The first time I saw a door of this type installed in a newly renovated
hotel room, I immediately thought that this was an accident waiting to
happen. It was either going to create a pinch injury, a crush incident,
or the door would just fall off the hanging rail and smash into someone.
I was more concerned that unattended children playing with these doors
would get seriously injured.
Sure enough, within a month of seeing this kind of door installation, the
calls started coming into the office. These calls have been ongoing for
the last 4 years.
The peculiar aspect of these installations is that there are too many small
hardware component pieces that can become loose and ultimately fall off
causing detachment of the door. Various manufacturers use different types
and qualities of materials to make the doors slide, however, most door
systems are subject to the same problems. They loosen, fall apart, fall
off of their track or move out of adjustment leading to serious personal
injuries of hotel guests as the sliding doors disconnect from their hanging
hardware in one way or another.
WHAT GOES WRONG?
Defectively operating hotel room barn doors have created injuries in many
different ways. Hanger bars have become detached from the wall. Guide
rollers and limiters have become disconnected. Screws have gone missing
and were unchecked. Door hangers have lost their grip. Rollers have cracked
and broken. Rubber stops have disappeared. The base plates and screws
that keep the door from swinging away from the wall have broken or disconnected
completely from the floor. Rust has affected the hardware due to moisture
from the bathroom, and parts have seized. Glass doors have shattered due
to stresses imparted as the door has been pushed into obstructions when
they are out of alignment.
When depositions of hotel staff are taken and they are asked about how
the barn door systems are maintained, the typical answer is “we
don’t do much”. Sometimes they claim that they have boxes
of replacement parts left from the original installation, and “when
we notice something wrong, we go get one of those spare parts”.
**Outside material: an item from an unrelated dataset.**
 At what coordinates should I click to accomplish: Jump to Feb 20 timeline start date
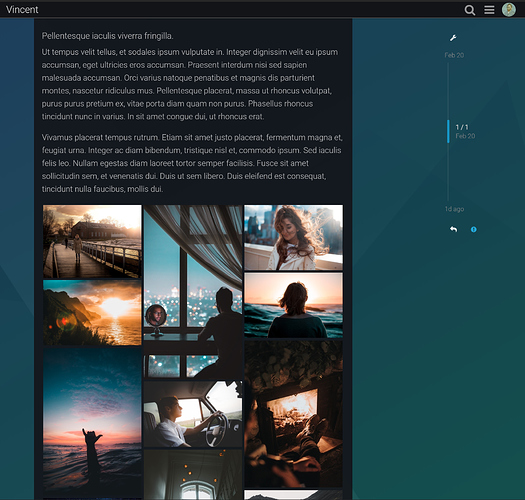tap(454, 55)
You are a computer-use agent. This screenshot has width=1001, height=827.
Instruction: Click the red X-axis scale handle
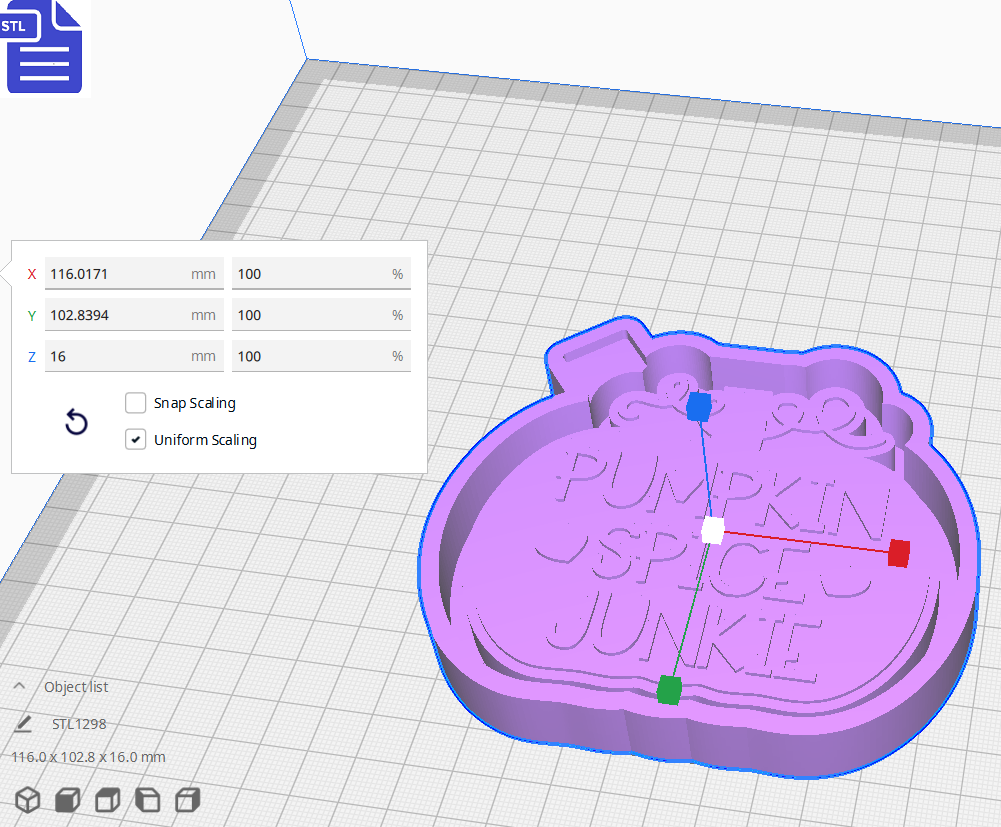click(x=897, y=551)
Many hotels claim that they make routine inspections of their guest rooms,
but I haven’t encountered one hotel that pays the needed attention
to these doors, even after an injury incident occurs.
In most hotels the housekeepers are charged with cleaning and preparing
the rooms for new guests. Those housekeepers are the only check for room
condition prior to a new occupancy. Housekeeping concerns are usually
limited to quickly checking to see if the carpet is soiled, trash can
liners are in place, the bed sheets are clean, and toiletries are in place
in the bathroom. Housekeepers do not have the skill set, time in the room
or training to evaluate loose hardware on sliding barn doors. Some managers
have claimed that they inspect the rooms with other hotel personnel on
a routine scheduled cycle, but their inspections are often too far apart.
Quarterly or even monthly room checks are inadequate to counteract the
daily changes that occur with the hardware on most barn style doors. I
have never seen any information regarding specific barn door hardware
inspections. In general, life safety and room security are the extent
of any door inspections, if those issues are even evaluated.
WHAT KIND OF PARTS ARE ON A SLIDING BARN DOOR?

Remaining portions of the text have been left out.